##### RECORDED DATA

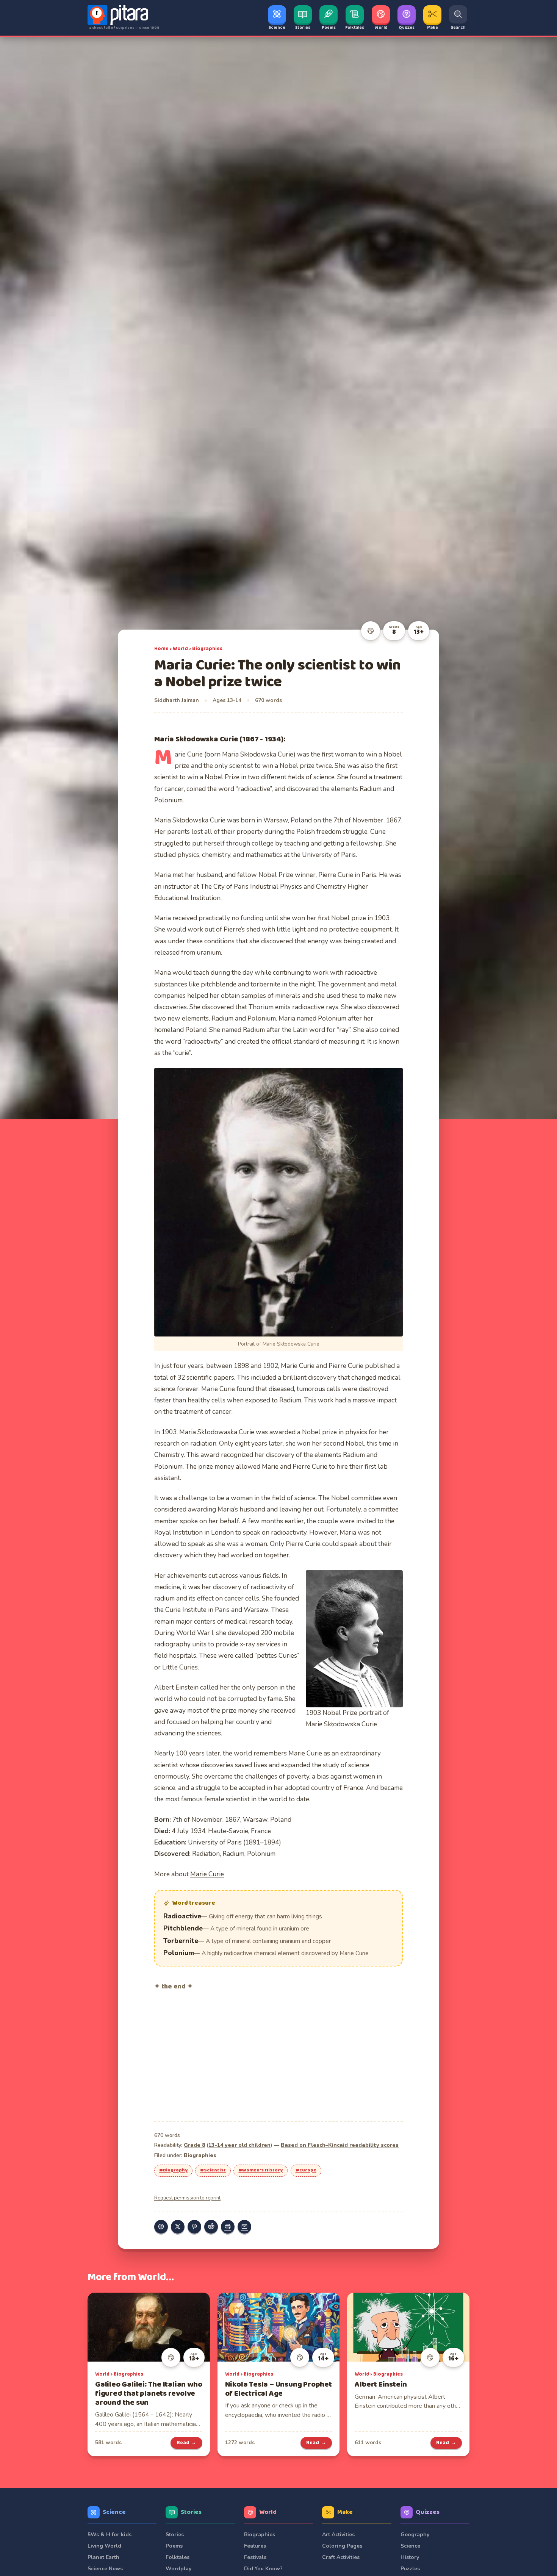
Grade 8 (194, 2145)
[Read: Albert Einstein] (408, 2327)
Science (114, 2512)
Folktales (177, 2557)
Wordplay (178, 2568)
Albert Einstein (381, 2384)
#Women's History (260, 2170)
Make (345, 2512)
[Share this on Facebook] (161, 2227)
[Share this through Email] (244, 2227)
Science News (105, 2568)
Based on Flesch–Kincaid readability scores (340, 2145)
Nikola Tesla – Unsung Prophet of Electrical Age (278, 2389)
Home (161, 648)
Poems (174, 2545)
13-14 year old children (239, 2145)
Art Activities (338, 2534)
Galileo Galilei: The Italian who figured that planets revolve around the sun (148, 2393)
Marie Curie (207, 1874)
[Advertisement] (278, 2055)
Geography (415, 2534)
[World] (370, 630)
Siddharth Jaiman (176, 700)
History (410, 2557)
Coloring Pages (342, 2545)
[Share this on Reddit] (211, 2227)
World (180, 648)
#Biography (173, 2170)
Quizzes (428, 2512)
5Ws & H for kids (109, 2534)
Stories (191, 2512)
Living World (104, 2545)
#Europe (306, 2170)
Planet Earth (103, 2557)
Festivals (255, 2557)
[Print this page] (228, 2227)
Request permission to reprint (187, 2198)
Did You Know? (263, 2568)
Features (255, 2545)
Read (187, 2442)
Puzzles (410, 2568)
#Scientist (213, 2170)
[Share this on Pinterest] (194, 2227)
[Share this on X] (178, 2227)
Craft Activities (341, 2557)
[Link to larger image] (278, 1201)
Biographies (207, 648)
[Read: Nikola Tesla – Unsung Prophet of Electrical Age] (278, 2327)
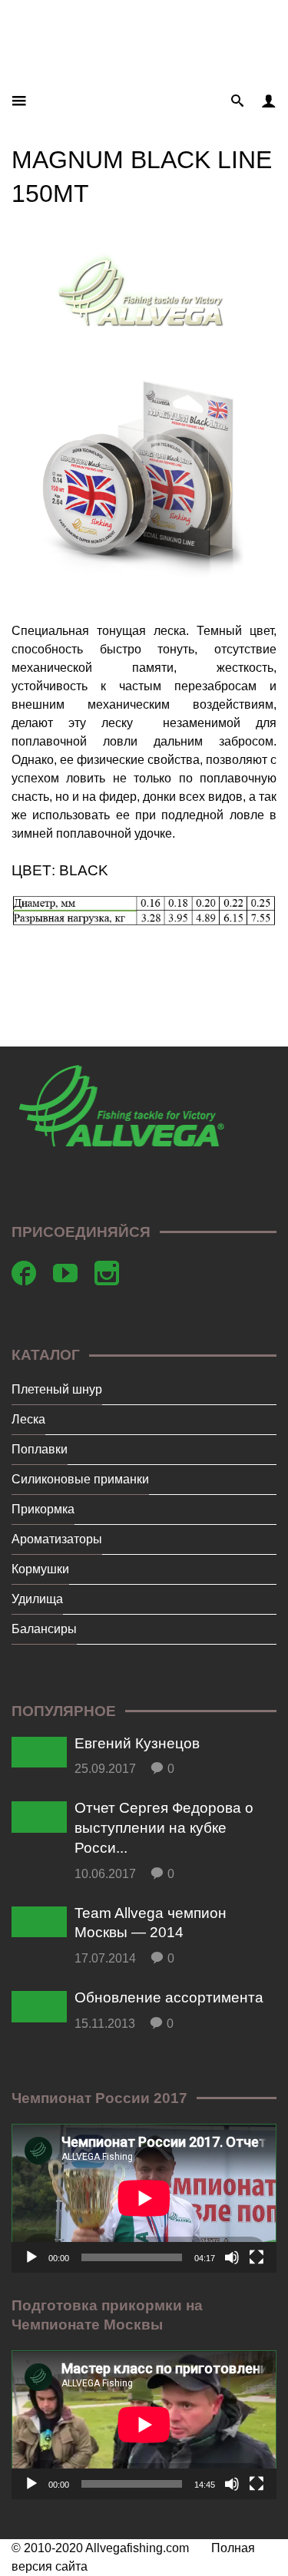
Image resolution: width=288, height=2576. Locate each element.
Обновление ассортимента (168, 1997)
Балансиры (44, 1628)
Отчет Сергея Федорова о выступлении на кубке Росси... (163, 1827)
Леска (28, 1419)
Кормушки (40, 1569)
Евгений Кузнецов (137, 1743)
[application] (144, 2198)
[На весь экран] (256, 2257)
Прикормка (43, 1509)
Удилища (37, 1598)
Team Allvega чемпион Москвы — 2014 (150, 1923)
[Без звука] (232, 2257)
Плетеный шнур (57, 1389)
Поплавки (40, 1449)
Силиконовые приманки (80, 1479)
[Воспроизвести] (31, 2257)
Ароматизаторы (57, 1539)
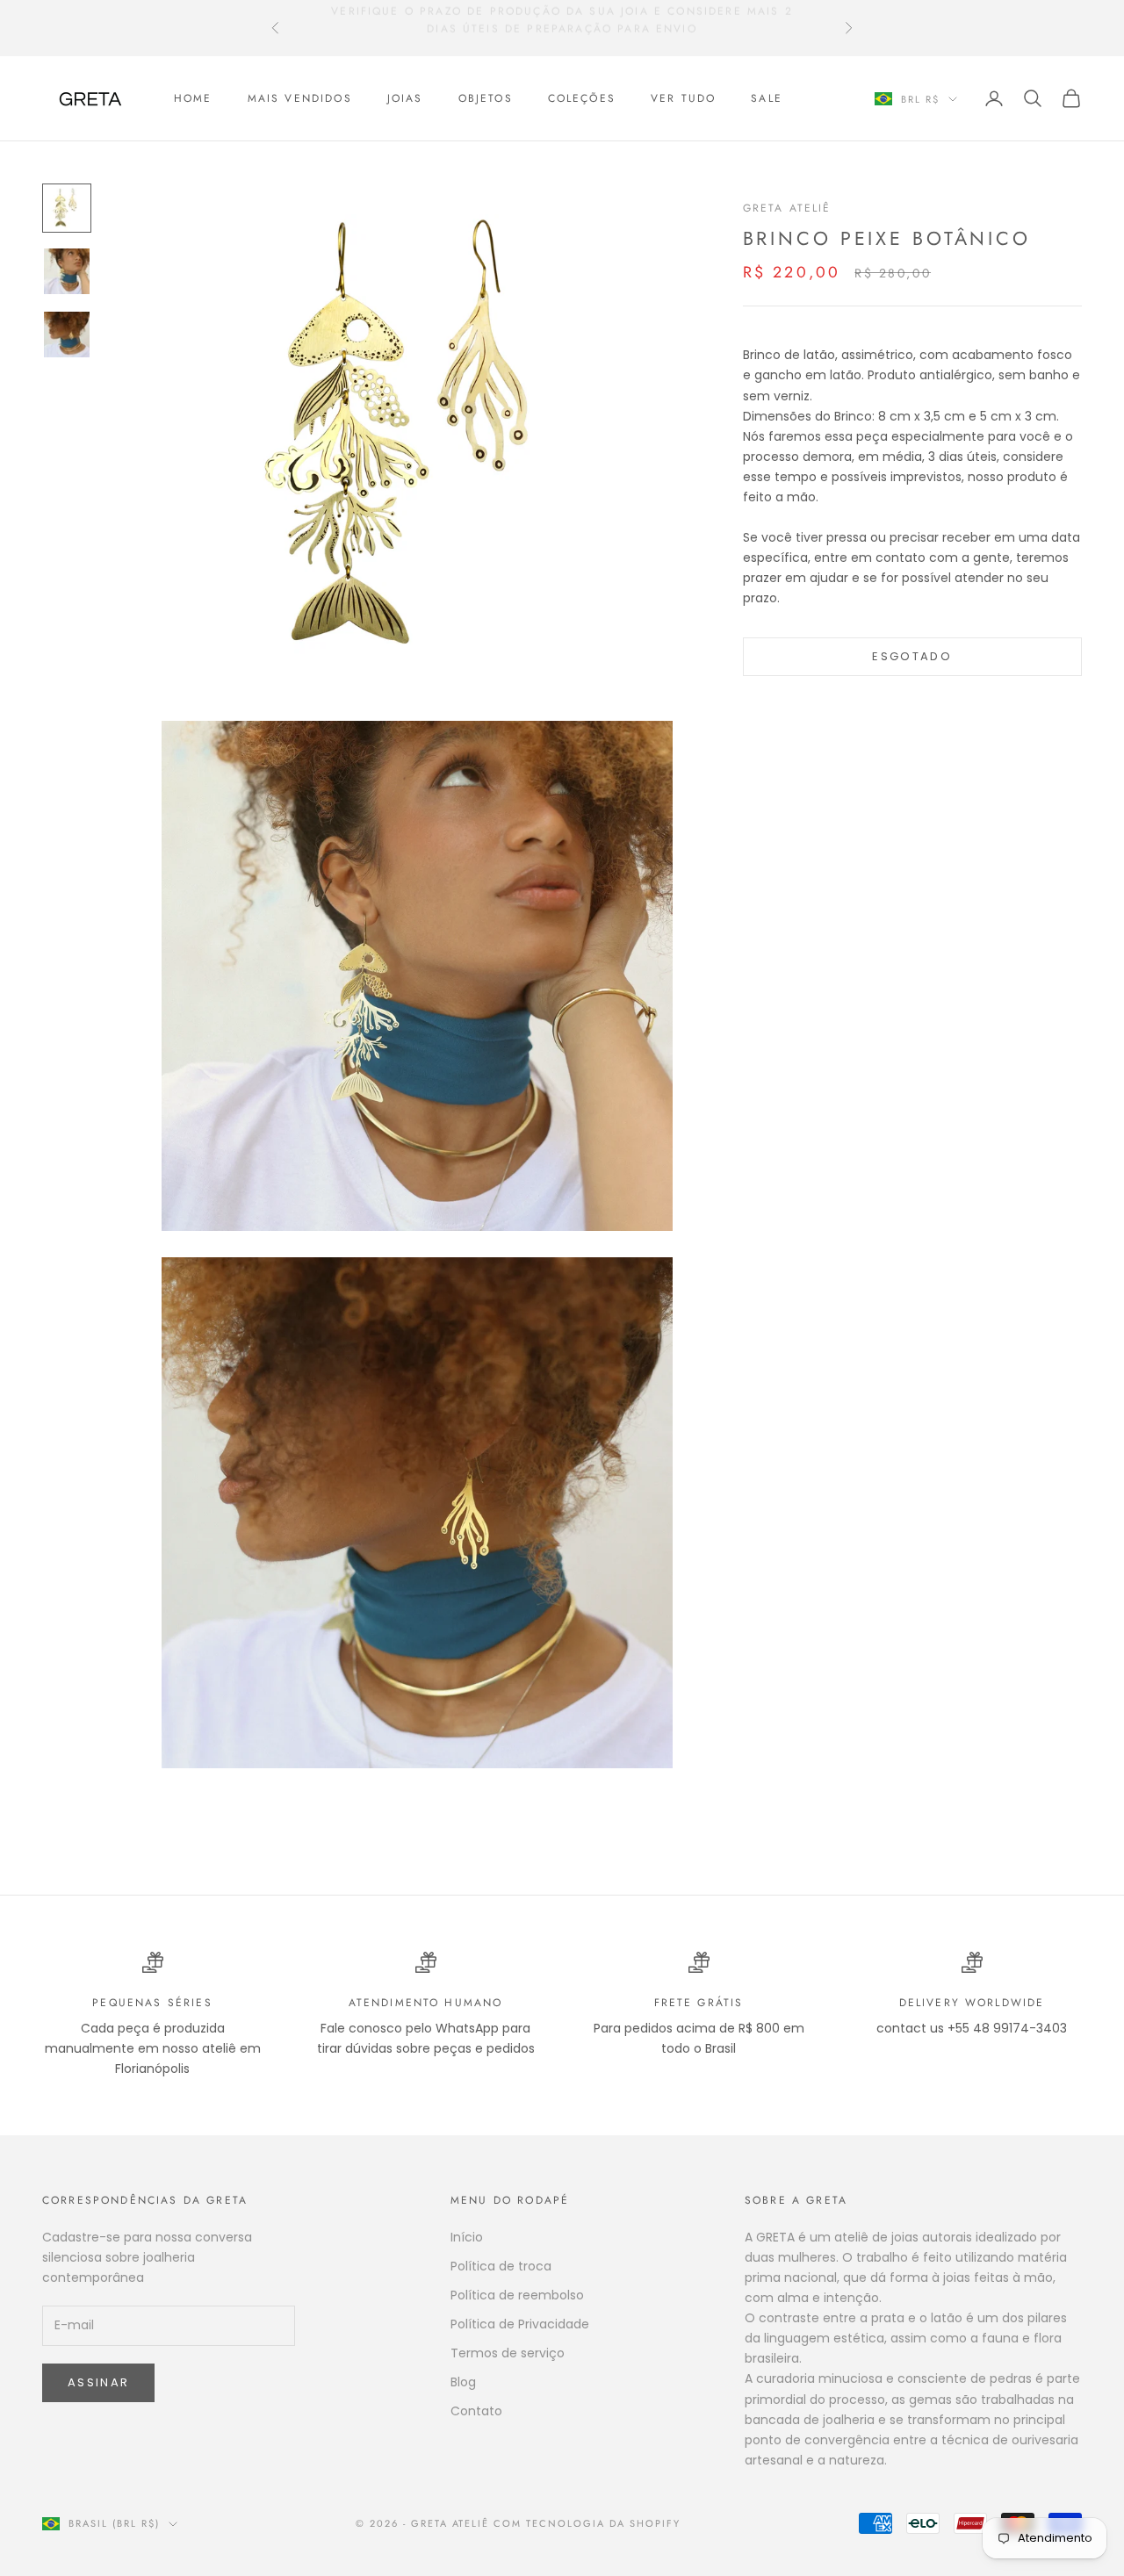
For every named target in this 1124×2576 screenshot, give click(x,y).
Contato (476, 2411)
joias (405, 98)
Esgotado (912, 656)
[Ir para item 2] (66, 271)
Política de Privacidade (519, 2324)
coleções (582, 98)
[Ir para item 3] (66, 334)
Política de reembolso (517, 2295)
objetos (485, 98)
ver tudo (683, 98)
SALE (766, 98)
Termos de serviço (507, 2353)
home (193, 98)
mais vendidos (300, 98)
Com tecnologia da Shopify (587, 2523)
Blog (463, 2382)
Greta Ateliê (787, 208)
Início (466, 2237)
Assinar (98, 2382)
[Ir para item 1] (66, 208)
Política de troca (500, 2266)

##########

__WHAT IS EXPECTED__
Your task for the entries above: copy exactly the span starting with the line with "Albert Einstein (381, 2384)" and going on through the line with "Art Activities (338, 2534)", both lines included, and nothing else.

__FINAL ANSWER__
Albert Einstein (381, 2384)
#Women's History (260, 2170)
Make (345, 2512)
[Share this on Facebook] (161, 2227)
[Share this through Email] (244, 2227)
Science News (105, 2568)
Based on Flesch–Kincaid readability scores (340, 2145)
Nikola Tesla – Unsung Prophet of Electrical Age (278, 2389)
Home (161, 648)
Poems (174, 2545)
13-14 year old children (239, 2145)
Art Activities (338, 2534)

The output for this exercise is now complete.